An Australian priest who supports the ordination of women has been excommunicated by Pope Francis.
In the first such excommunication since the new pontiff took office Fr Greg Reynolds was dismissed in a letter from the Archbishop of Melbourne Denis Hart, which stated that “the decision by Pope Francis to dismiss Fr Reynolds from the clerical state and to declare his automatic excommunication has been made because of his public teaching on the ordination of women contrary to the teaching of the Church and his public celebration of the Eucharist when he did not hold faculties to act publicly as a priest.”

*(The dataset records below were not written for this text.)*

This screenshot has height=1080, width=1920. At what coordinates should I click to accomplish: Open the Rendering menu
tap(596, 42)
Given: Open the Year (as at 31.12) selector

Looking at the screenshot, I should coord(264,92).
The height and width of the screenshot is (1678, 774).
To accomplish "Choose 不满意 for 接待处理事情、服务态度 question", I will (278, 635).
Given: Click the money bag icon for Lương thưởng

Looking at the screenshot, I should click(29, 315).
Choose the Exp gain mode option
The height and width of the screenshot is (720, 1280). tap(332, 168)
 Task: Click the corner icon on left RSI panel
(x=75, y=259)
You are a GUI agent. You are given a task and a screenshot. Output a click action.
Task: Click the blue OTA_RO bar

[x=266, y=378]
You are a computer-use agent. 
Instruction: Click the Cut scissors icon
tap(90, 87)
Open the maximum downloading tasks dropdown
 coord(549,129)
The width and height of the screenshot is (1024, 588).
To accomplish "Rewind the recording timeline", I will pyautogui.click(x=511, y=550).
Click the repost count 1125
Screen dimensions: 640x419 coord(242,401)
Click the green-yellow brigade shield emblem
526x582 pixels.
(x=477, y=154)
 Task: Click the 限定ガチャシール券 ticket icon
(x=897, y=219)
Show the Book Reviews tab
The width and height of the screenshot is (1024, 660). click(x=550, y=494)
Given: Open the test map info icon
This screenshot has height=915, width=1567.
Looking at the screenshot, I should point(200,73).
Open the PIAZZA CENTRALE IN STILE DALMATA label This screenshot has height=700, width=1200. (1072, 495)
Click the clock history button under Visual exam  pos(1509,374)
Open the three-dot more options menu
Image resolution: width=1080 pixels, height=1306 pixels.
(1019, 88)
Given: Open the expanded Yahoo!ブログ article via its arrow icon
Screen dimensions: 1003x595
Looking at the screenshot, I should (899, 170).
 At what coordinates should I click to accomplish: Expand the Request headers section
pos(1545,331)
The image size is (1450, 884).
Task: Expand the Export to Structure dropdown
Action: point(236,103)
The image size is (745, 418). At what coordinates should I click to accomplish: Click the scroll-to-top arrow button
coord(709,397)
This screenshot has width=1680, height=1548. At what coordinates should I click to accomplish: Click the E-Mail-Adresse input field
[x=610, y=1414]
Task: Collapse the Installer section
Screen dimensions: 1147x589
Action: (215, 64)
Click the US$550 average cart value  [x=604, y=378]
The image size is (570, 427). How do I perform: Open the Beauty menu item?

Archbishop Hart also told other priests in the archdiocese by letter that Fr Reynolds’s excommunication was “because of his public teaching on the ordination of women”, which are grounds for automatic excommunication.
Fr Reynolds is also a supporter of same-sex marriage and has attended rallies in favour of changing the definition of marriage. He has even reportedly presided at same-sex ceremonies.
He told National Catholic Reporter: “I am very surprised that this order has come under his watch; it seems so inconsistent with everything else he has said and done.”
In August 2011 Fr Reynolds resigned his position as a priest at two rural parishes and, after Archbishop Hart removed his priestly faculties, he founded Inclusive Catholics, a pro-female ordination and gay marriage group.
Australian media also reported that in August 2012 he was present at a Mass where a dog had received Communion, which Fr Reynolds said he was not aware of until after the incident.
That month Archbishop Hart wrote to him warning that if he continued to act publicly as a priest he would “be forced to take further canonical action for the good of the Church”.